If the U.S. Supreme Court agrees to hear the Rhode Island school prayer case, Granite and Alpine school districts will ask a Utah federal court judge to postpone trial on the Utah school prayer case until after the Supreme Court rules.
Attorneys for the districts and the Utah Chapter of the American Civil Liberties Union appeared in federal court Friday afternoon to schedule pretrial hearings on the ACLU's suit to stop prayer at high school graduations.Granite attorney John Robson asked U.S. District Judge Thomas Greene to postpone the first pretrial hearing until March 29 to give the Supreme Court time to decide whether it would take the Rhode Island case.
The case is 11th on the Supreme Court's calendar, he said. The court should decide within two weeks whether to hear the case, he said.
The Utah attorney general filed a friend-of-the-court brief on behalf of Rhode Island, urging the top court to hear the case. The Utah State Board of Education sent Rhode Island $10,000 of state money to defray legal costs associated with the Supreme Court appeal.
The Society of Separationists threatened to sue the attorney general and the state school board for those actions, claiming that they violated an article in the state constitution that prohibits spending state money on religious activities. However, no suit has yet been filed.
State officials say they assisted Rhode Island in its appeal because the Rhode Island case is similar enough to the Utah case that a Supreme Court ruling will make the cost of the Utah battle unnecessary. Utah's suit deals with students giving prayers at high school graduations. Rhode Island's suit centers on a prayer given by a rabbi at a middle school.
ACLU lawyers indicated in court Friday that they would oppose the districts' attempt to stay action on the Utah suit.

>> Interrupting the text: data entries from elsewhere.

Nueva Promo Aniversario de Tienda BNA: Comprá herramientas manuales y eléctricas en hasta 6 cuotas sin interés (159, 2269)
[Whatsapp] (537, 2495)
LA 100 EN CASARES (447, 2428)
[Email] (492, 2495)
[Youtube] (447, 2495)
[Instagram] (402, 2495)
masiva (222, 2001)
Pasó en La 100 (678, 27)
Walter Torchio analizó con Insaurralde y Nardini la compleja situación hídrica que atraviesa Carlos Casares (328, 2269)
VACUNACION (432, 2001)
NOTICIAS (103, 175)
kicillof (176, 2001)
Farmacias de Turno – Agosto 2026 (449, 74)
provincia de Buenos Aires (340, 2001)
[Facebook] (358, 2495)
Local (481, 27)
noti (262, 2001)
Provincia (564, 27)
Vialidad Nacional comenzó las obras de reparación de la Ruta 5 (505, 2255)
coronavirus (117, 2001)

When Robson suggested Greene hear his arguments to postpone the trial on March 29, ACLU attorney Diane Abegglen objected. Holding those arguments on the 29th did not give her enough time to prepare a brief in opposition to Robson's motion, she said.
Greene said he would wait to see what the Supreme Court did before deciding when to hear arguments on a postponement.
The March 29 hearing was scheduled for the ACLU to argue that the part of the suit dealing with the school districts' alleged violations of the state constitution should be heard by the Utah Supreme Court and not the federal court. The allegations of U.S. constitutional violations would be heard by Greene.
The school districts are expected to oppose that motion. "Sending it to the Supreme Court is premature," Robson told the Deseret News after Friday's hearing.
The ACLU filed its suit July 30 on behalf of Granite High graduate Kecia Albright and two Orem high faculty members. The suit said junior and senior high students and faculty are often forced to participate in acts of worship that violate their personal beliefs.
The school districts claim that prayer at high school graduation is an exercise of the constitutional right to free speech.